**Problem requirements**
Count the lines below that contain the word "named", and give only the number.
-- -- --
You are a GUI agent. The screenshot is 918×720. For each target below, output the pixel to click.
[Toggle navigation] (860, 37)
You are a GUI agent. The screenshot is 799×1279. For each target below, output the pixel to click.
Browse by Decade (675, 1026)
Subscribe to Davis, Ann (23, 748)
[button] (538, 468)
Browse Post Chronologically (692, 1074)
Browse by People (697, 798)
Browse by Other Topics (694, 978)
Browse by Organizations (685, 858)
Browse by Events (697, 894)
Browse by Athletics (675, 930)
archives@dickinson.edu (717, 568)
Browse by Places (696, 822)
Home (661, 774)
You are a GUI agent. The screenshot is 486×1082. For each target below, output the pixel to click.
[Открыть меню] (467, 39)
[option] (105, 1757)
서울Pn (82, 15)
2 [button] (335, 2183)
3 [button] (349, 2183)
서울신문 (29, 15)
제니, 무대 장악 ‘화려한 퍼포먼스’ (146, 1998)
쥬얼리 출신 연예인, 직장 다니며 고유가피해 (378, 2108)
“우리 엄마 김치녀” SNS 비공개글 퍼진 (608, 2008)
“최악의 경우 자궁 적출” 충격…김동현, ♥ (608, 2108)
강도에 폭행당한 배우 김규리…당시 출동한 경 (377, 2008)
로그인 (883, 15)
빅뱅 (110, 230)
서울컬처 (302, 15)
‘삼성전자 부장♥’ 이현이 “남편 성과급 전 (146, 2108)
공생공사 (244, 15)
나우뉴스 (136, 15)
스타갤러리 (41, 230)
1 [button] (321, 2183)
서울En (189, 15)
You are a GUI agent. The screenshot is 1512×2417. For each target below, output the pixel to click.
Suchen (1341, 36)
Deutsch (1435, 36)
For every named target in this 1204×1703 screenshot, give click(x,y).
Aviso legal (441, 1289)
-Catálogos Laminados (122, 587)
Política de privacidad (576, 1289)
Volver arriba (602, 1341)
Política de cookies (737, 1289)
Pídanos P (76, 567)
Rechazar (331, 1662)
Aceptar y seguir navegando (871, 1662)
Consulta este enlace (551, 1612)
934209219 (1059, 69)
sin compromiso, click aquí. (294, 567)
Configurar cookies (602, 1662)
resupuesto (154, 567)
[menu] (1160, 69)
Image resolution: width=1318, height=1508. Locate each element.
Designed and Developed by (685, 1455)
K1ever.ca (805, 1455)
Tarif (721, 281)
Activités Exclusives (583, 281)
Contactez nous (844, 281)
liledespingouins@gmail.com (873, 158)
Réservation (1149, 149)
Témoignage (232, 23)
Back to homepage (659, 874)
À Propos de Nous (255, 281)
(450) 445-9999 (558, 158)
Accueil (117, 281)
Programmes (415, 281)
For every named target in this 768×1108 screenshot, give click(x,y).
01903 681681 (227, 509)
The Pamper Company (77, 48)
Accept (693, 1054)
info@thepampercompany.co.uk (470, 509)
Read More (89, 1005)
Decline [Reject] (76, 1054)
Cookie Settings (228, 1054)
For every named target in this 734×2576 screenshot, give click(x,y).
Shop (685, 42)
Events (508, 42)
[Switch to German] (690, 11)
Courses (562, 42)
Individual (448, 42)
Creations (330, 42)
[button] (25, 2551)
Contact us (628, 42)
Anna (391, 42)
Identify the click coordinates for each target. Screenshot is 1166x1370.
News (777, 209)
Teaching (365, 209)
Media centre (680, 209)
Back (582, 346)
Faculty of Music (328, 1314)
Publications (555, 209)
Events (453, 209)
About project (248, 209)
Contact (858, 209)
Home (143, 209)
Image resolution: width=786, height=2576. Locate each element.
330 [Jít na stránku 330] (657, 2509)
-- -- --
**Finished exercise**
3